• Task brief:
Give the data again exactly as it appears.

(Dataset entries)
================

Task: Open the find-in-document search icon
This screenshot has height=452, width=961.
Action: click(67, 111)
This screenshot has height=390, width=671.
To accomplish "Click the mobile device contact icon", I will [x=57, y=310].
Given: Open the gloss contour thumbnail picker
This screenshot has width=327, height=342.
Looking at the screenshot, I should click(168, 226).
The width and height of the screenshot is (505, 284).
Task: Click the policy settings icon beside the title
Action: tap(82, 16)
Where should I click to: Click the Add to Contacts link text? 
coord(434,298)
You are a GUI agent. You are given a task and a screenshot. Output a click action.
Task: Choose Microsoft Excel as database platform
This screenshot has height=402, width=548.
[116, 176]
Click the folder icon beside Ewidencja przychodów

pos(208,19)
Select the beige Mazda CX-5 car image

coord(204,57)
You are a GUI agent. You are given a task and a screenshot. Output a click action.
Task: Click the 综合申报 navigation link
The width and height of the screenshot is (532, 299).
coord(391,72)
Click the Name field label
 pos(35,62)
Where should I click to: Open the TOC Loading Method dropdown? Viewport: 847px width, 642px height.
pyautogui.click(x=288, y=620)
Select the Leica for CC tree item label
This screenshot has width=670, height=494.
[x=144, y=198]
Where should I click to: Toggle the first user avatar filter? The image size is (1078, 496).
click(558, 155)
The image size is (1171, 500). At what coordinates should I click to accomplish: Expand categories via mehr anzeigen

================

• Answer section:
Task: Open the find-in-document search icon
This screenshot has height=452, width=961.
Action: click(67, 111)
This screenshot has height=390, width=671.
To accomplish "Click the mobile device contact icon", I will [x=57, y=310].
Given: Open the gloss contour thumbnail picker
This screenshot has width=327, height=342.
Looking at the screenshot, I should click(168, 226).
The width and height of the screenshot is (505, 284).
Task: Click the policy settings icon beside the title
Action: tap(82, 16)
Where should I click to: Click the Add to Contacts link text? 
coord(434,298)
You are a GUI agent. You are given a task and a screenshot. Output a click action.
Task: Choose Microsoft Excel as database platform
This screenshot has height=402, width=548.
[116, 176]
Click the folder icon beside Ewidencja przychodów

pos(208,19)
Select the beige Mazda CX-5 car image

coord(204,57)
You are a GUI agent. You are given a task and a screenshot. Output a click action.
Task: Click the 综合申报 navigation link
The width and height of the screenshot is (532, 299).
coord(391,72)
Click the Name field label
 pos(35,62)
Where should I click to: Open the TOC Loading Method dropdown? Viewport: 847px width, 642px height.
pyautogui.click(x=288, y=620)
Select the Leica for CC tree item label
This screenshot has width=670, height=494.
[x=144, y=198]
Where should I click to: Toggle the first user avatar filter? The image size is (1078, 496).
click(558, 155)
The image size is (1171, 500). At what coordinates should I click to accomplish: Expand categories via mehr anzeigen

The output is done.